How fast do humans think? According to a new study, it’s slower than you might expect.

The peripheral nervous system — the network of nerves that deliver information between the brain and the body — takes in environmental information at over a billion bits per second, a speed comparable to a lightning-fast internet connection. But people think and process that information at just 10 bits per second, researchers report in the study.

This vast gulf hints at major unexplored questions in neuroscience and human cognition.

“That number is ridiculously small compared with any information rate we encounter in daily life,” the researchers wrote in the study, published Dec. 17 in the journal Neuron. “For example, we get anxious when the speed of the home WiFi network drops below 100 megabits per second because that might compromise our enjoyment of Netflix shows. Meanwhile, even if we stay awake during the show, our brain will never extract more than 10 bits per second of that giant bitstream.”

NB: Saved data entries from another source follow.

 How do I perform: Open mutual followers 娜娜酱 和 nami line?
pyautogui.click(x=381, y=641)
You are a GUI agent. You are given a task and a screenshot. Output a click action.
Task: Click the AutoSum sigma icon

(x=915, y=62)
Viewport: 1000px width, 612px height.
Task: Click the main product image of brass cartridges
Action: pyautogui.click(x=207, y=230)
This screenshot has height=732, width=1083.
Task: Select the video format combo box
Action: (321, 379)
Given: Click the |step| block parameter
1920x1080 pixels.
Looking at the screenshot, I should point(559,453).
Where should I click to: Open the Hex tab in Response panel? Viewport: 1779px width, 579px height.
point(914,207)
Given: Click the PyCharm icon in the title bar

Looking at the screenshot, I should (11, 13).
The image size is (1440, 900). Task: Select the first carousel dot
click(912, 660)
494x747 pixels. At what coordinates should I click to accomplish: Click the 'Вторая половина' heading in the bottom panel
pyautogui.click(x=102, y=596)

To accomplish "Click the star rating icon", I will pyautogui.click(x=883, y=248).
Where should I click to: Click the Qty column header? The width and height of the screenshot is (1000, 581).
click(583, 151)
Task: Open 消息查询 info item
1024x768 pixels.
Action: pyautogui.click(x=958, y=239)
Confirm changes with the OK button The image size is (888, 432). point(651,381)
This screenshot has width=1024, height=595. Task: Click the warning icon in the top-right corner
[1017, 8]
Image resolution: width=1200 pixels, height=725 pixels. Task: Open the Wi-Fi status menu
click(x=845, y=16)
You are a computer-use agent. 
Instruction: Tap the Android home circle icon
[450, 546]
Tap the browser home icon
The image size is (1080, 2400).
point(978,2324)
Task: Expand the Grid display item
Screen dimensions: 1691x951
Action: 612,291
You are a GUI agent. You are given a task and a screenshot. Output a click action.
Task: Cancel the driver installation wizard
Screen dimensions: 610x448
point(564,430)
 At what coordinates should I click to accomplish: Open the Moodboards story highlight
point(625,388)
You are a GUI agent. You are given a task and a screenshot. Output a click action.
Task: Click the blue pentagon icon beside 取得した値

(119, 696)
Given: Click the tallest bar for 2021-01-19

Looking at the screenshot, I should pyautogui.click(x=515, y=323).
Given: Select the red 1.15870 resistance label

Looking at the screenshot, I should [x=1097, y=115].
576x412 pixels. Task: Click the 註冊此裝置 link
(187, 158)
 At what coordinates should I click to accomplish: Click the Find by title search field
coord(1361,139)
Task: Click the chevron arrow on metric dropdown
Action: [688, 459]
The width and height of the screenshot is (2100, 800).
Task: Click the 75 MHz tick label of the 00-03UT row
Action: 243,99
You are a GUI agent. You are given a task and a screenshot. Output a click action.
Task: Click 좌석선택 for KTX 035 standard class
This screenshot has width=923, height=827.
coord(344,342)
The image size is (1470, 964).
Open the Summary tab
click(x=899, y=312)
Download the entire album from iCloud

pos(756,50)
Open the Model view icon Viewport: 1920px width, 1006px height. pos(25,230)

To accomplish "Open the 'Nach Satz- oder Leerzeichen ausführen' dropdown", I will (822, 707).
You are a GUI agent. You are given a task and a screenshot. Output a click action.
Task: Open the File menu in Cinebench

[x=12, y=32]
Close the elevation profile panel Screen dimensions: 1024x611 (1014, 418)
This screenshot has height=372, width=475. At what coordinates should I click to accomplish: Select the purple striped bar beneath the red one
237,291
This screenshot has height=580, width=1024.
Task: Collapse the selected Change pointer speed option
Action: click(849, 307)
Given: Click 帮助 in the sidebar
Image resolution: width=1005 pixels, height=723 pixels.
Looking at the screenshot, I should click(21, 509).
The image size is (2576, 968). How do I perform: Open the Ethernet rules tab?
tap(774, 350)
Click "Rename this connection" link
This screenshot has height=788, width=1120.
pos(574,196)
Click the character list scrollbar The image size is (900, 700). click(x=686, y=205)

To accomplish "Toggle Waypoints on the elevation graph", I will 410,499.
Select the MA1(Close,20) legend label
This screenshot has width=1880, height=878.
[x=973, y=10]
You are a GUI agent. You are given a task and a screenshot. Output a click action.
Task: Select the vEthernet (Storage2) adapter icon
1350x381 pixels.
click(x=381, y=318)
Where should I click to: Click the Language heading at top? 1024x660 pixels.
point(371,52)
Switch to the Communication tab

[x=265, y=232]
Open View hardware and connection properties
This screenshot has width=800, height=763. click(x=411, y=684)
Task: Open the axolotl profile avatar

Study co-authors Jieyu Zheng and Markus Meister of Caltech determined this speed limit by calculating the number of bits required to perform a task, such as solving a Rubik’s Cube or memorizing the order of a deck of cards, and dividing it by the time it took to perform each task. For record-holding memory experts who can finish those tasks in seconds, the rate at which they processed information was roughly 10 bits per second.

The study raises several questions about how and why human brains filter out all of the extra information taken in by the nervous system. A single neuron can fire fast enough to transmit information at 10 bits per second.

“That one single neuron can perform as well as a monkey,” Zheng told Live Science. “You just need one neuron to encode a yes or no decision, and that is enough for you to output that behavior. So why do we need billions of neurons to do this while we still output at 10 bits per second?”

The study also proposes an explanation for why humans can’t follow multiple trains of thought at once, like listening to several simultaneous conversations at a party. Evolutionary history may be responsible for this single-minded focus, the researchers proposed. The first nervous systems in early animals were only responsible for guiding an organism toward food or away from danger, so they needed to make only one decision at a time: which direction to move. More abstract thought follows similar “paths” and may have inherited the constraint of processing just one path at a time, the study authors suggested.

The team proposed that the brain operates in two simultaneous modes: an “outer brain” that takes in millions of bits of data and an “inner brain” that focuses on one small portion of that data at a time. To determine how the outer and inner brain communicate with each other, researchers will have to study individuals’ brains while they perform complex tasks, such as driving a car, that require people to frequently shift their attention to different aspects of the task, Zheng said.

“How does [the inner brain] do task control?” Zheng said. “How does it choose which 10 bits per second we are paying attention to? We are really hoping that people can go deeper into this.”